ParRes / Kernels

This is a set of simple programs that can be used to explore the features of a parallel platform.
https://groups.google.com/forum/#!forum/parallel-research-kernels
Other
404 stars 106 forks source link

add shmem4py #618

Closed jeffhammond closed 1 year ago

jeffhammond commented 1 year ago

nstream and transpose work. that's enough for now.

Signed-off-by: Jeff Hammond jeff.science@gmail.com

dalcinl commented 1 year ago

Would it make sense to add explicit shmem.free(obj) calls for all symmetric objects near the end of the main functions? Memory deallocation is a collective operation, and you cannot in general fully trust the Python's garbage collector running on each image to work coordinately to deallocate shmem memory.

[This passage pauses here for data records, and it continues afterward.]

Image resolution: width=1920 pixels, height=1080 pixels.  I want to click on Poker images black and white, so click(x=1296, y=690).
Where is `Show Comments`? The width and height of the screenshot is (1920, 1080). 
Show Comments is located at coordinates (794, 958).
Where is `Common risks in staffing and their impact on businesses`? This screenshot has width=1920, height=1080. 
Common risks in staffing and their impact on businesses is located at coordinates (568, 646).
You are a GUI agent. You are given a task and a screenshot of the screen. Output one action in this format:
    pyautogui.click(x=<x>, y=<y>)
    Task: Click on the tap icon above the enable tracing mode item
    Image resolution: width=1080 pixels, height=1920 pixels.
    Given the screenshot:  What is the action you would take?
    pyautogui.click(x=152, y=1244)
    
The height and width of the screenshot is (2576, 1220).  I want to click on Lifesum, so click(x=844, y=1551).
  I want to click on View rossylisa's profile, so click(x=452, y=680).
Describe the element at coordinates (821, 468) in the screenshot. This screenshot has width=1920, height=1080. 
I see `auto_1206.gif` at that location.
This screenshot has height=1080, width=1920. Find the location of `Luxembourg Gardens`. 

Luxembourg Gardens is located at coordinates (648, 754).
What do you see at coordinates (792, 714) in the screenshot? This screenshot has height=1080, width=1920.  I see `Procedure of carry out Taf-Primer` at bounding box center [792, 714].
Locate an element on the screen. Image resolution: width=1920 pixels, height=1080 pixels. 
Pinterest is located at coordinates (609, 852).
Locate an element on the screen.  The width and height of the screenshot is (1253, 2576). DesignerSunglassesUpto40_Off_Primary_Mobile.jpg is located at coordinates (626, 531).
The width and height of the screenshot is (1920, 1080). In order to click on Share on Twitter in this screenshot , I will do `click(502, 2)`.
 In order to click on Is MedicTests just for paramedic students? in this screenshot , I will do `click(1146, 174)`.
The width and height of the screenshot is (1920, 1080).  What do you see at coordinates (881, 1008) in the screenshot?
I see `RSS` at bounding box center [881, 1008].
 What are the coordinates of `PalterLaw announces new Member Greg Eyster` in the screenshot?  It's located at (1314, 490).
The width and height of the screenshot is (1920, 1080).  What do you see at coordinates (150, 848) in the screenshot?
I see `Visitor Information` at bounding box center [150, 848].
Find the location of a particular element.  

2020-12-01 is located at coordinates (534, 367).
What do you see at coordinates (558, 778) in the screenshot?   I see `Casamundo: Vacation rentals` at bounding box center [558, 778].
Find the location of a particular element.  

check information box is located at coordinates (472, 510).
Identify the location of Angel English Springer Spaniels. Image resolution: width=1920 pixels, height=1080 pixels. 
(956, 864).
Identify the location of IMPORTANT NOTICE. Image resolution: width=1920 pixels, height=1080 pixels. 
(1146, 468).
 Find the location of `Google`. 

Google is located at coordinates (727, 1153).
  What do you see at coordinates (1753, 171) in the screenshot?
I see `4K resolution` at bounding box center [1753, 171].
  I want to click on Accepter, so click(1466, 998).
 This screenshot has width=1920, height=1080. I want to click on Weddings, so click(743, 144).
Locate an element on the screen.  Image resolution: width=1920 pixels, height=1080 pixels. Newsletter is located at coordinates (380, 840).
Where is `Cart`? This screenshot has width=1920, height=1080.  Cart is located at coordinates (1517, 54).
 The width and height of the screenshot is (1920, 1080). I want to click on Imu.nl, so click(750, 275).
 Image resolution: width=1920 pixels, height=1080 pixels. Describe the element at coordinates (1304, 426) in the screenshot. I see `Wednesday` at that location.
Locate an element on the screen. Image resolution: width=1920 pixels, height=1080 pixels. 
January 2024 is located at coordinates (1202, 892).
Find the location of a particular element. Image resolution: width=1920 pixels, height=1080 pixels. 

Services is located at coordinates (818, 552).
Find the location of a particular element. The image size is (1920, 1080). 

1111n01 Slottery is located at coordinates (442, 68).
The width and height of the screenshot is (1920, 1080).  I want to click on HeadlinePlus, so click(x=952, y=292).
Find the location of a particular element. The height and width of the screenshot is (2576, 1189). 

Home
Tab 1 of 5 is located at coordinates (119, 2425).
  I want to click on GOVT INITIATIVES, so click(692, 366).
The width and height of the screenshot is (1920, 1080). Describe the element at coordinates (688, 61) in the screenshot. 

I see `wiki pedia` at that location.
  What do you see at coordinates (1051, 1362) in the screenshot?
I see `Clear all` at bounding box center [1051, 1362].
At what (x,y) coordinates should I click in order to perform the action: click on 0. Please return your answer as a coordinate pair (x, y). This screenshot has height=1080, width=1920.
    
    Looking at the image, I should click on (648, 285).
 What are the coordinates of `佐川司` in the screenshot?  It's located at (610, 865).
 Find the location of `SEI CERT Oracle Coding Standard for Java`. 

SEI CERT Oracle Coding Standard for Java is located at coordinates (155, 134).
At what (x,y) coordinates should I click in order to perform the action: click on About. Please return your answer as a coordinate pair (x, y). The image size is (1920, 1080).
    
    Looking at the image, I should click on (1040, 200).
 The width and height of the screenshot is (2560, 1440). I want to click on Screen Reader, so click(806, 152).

I'm still scratching my head about how to make this whole thing nicer, more Pythonic.

jeffhammond commented 1 year ago

I don't know how anything works in the Python garbage collector but I can imagine marking SHMEM objects eligible for deletion and then running the garbage collection during collective operations, perhaps only the memory management ones.

Of course, in the PRK cases, it doesn't matter, because the programs are so simple, and they all do the deallocation in the epilogue anyways. The primary reason I explicitly deallocate is to trigger bugs, not to prevent memory leaks.

dalcinl commented 1 year ago

My only concern so far is that the NSTREAM test is creating a lot of array temporaries, thus it is not really like the typical stream test in C or Fortran

In [1]: import numpy
In [2]: import numexpr
In [3]: n = 100_000_000
In [4]: A = numpy.full(n, 2.0)
In [5]: B = numpy.full(n, 2.0)
In [6]: %timeit A + 3.0*B
143 ms ± 66.6 µs per loop (mean ± std. dev. of 7 runs, 10 loops each)
In [7]: %timeit numexpr.evaluate('A + 3.0*B')
33.6 ms ± 114 µs per loop (mean ± std. dev. of 7 runs, 10 loops each)

EDIT: Ignore the benchmark above. I forgot numexpr may be using threads.

dalcinl commented 1 year ago

Nonetheless, even if memory allocations are mostly free (because of the NumPy memory allocator cache), Python/NumPy will not use more than two streams at a time, there is no fused-multiply-add operator in Python.

jeffhammond commented 1 year ago

Yeah, this is one of the purposes of the PRK: to show where languages/runtimes are defective from a performance standpoint. I am sure I can hack around this in Numpy, and I guess Numba solves it, but if the most straightforward implementation is worse than Fortran, then people deserve to know that.